Deepest Branch Level


1. Search Criteria:

Deepest Branch Level - How many subsidiaries (branch level 1) are there?
How deep does a khipu go, in terms of subsidiaries of subsidiaries of ….

2. Significance Criteria:

Although we are searching for all khipus with subsidiaries, we are also interested in how deep their subsidiaries are.

3. Summary Results:

Measure Result
Number of Khipus with Subsidiaries 382 (59%):
Number of Khipus with 1+ Subsidiary Levels 255 (39%):
Number of Khipus with 2+ Subsidiary Levels 94 (14%)
Five most Significant Khipu HP038, UR262, KH0083, UR003, UR270
Image Quilt Click here

4. Summary Charts:

Code
# Initialize plotly
import plotly
import plotly.express as px
import pandas as pd

plotly.offline.init_notebook_mode(connected = False);

# Read in the Fieldmark and its associated dataframe and match dictionary
from fieldmark_khipu_summary import Fieldmark_Max_Subsidiary_Level
aFieldmark = Fieldmark_Max_Subsidiary_Level()
fieldmark_dataframe = aFieldmark.dataframes[0].dataframe
raw_match_dict = aFieldmark.raw_match_dict()
Code
# Plot Matching khipu
matching_khipus = aFieldmark.matching_khipus() 
matching_values = [raw_match_dict[aKhipuName] for aKhipuName in matching_khipus]
matching_df =  pd.DataFrame(list(zip(matching_khipus, matching_values)), columns =['KhipuName', 'Value'])
fig = px.bar(matching_df, x='KhipuName', y='Value', labels={"KhipuName": "Khipu Name", "Value": "Deepest Branch Level", }, 
            title=f"Matching Khipu ({len(matching_khipus)}) for Deepest Branch Level",  width=944, height=450).update_layout(showlegend=True).show()

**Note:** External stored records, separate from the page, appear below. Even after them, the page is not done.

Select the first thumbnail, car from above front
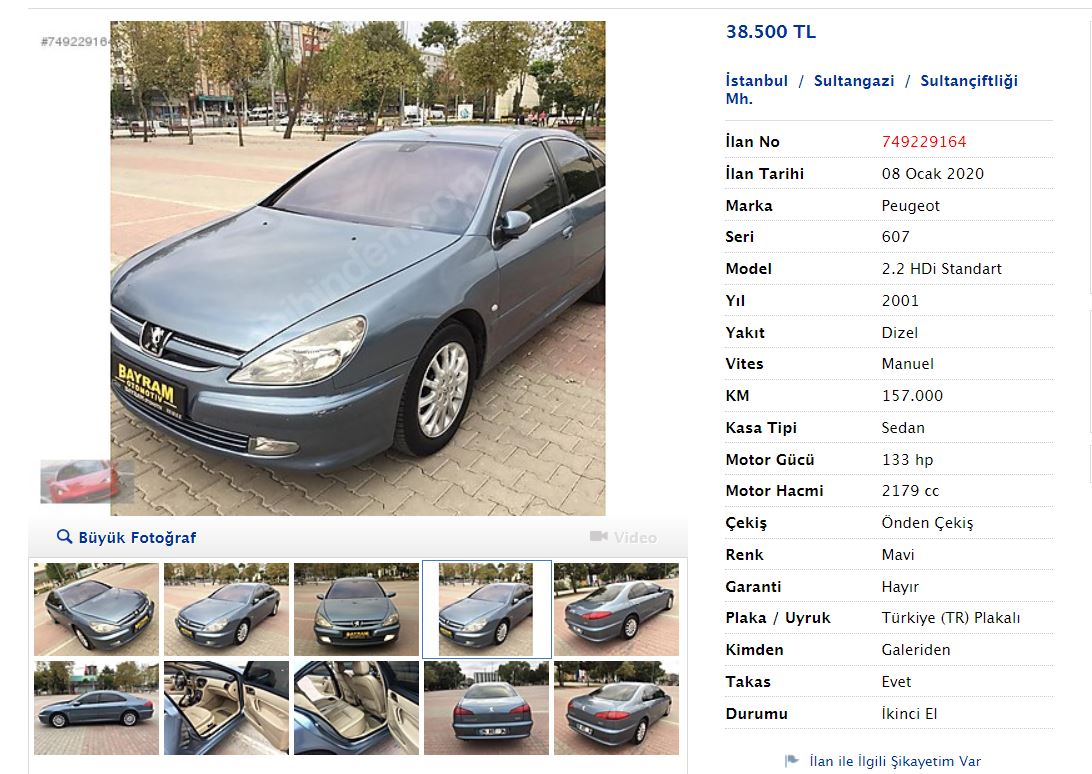Viewport: 1092px width, 774px height. click(96, 610)
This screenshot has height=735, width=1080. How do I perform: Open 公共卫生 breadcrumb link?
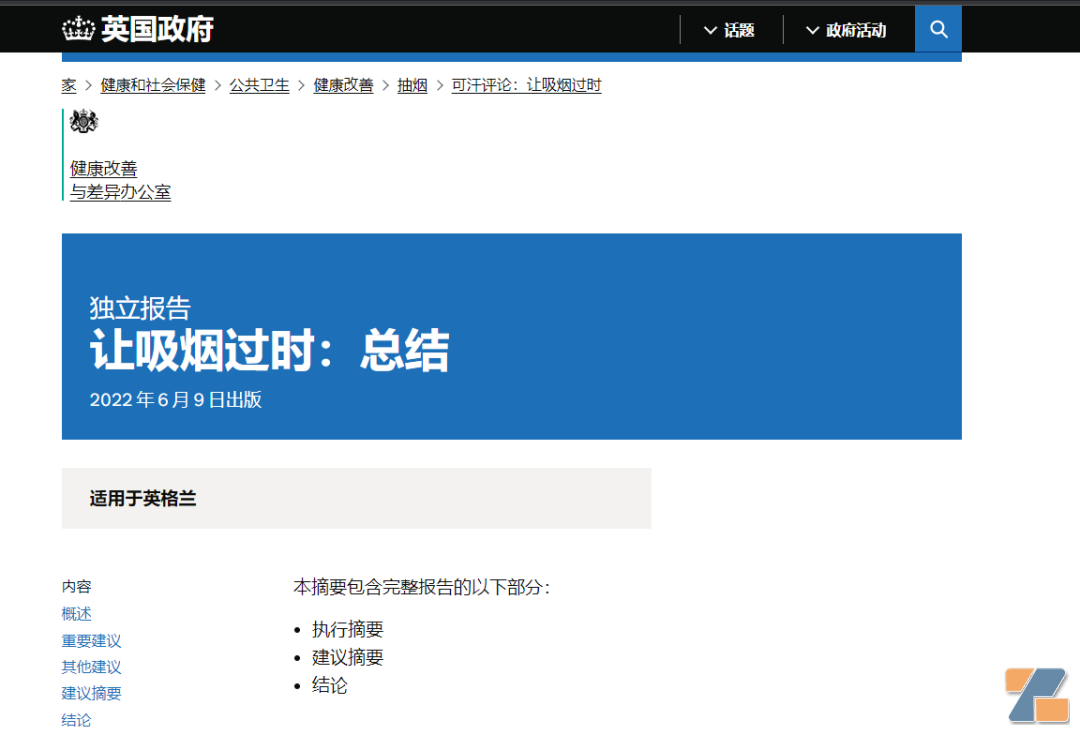pos(259,86)
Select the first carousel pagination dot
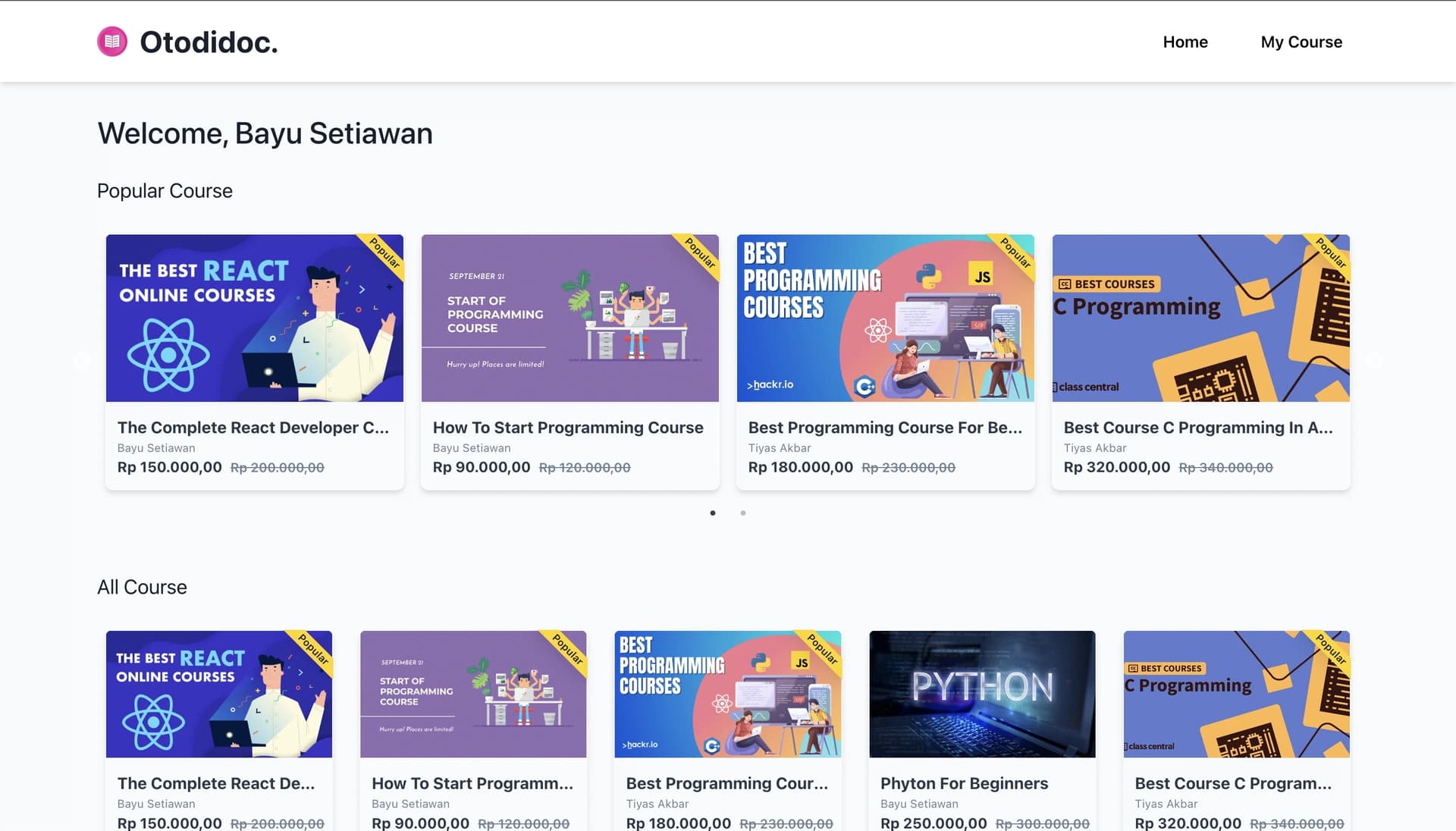This screenshot has height=831, width=1456. tap(713, 513)
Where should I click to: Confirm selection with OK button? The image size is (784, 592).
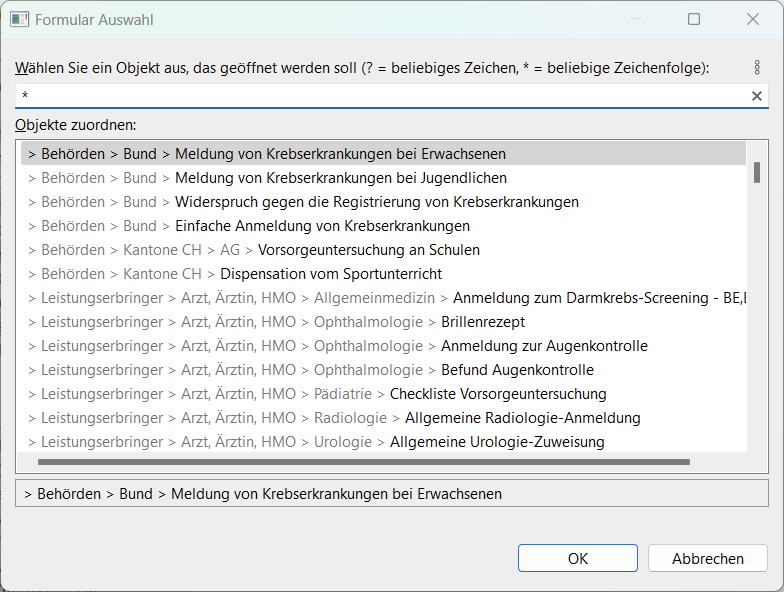click(577, 558)
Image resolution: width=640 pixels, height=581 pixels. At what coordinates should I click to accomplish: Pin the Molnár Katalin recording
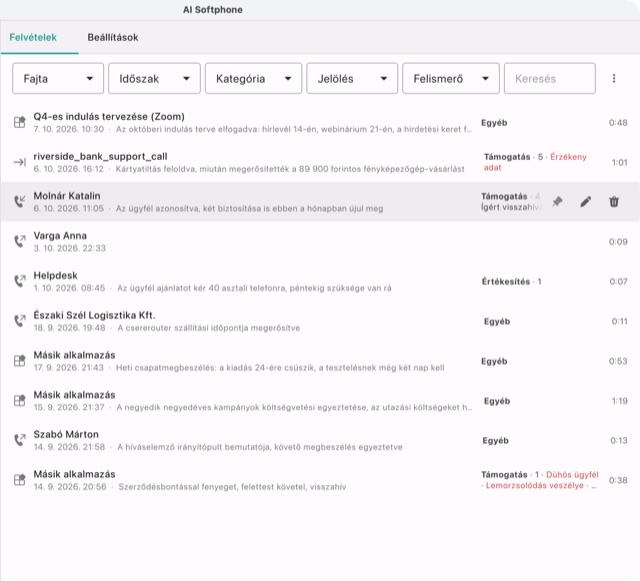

5. Exploratory Data Analysis

Code
import utils_khipu as ukhipu
level1_khipus = len([aKhipuName for aKhipuName in aFieldmark.matching_khipus() if raw_match_dict[aKhipuName] == 1])
level2_khipus = len([aKhipuName for aKhipuName in aFieldmark.matching_khipus() if raw_match_dict[aKhipuName] == 2])
level3_khipus = len([aKhipuName for aKhipuName in aFieldmark.matching_khipus() if raw_match_dict[aKhipuName] == 3])
level4_khipus = len([aKhipuName for aKhipuName in aFieldmark.matching_khipus() if raw_match_dict[aKhipuName] == 4])
level5_khipus = len([aKhipuName for aKhipuName in aFieldmark.matching_khipus() if raw_match_dict[aKhipuName] == 5])
print(f"{ukhipu.pct_kfg_khipus(level1_khipus)}: 1st Level Subsidiary Khipus")
print(f"{ukhipu.pct_kfg_khipus(level2_khipus)} : 2nd Level Subsidiary Khipus")
print(f"{ukhipu.pct_kfg_khipus(level3_khipus)}\t : 3rd Level Subsidiary Khipus")
print(f"{ukhipu.pct_kfg_khipus(level4_khipus)} \t : 4th Level Subsidiary Khipus")
print(f"{ukhipu.pct_kfg_khipus(level5_khipus)} \t : 5th Level Subsidiary Khipus")
262 (40%): 1st Level Subsidiary Khipus
88 (14%) : 2nd Level Subsidiary Khipus
27 (4%)  : 3rd Level Subsidiary Khipus
4 (1%)   : 4th Level Subsidiary Khipus
1 (0%)   : 5th Level Subsidiary Khipus

6. Conclusion

Our old friend from indexed (by color) subsidiary sums, shows up here UR035, having a branch level of 5! I have not tested to see if there are similar depths for sum indexing based on color, but it would not be surprising.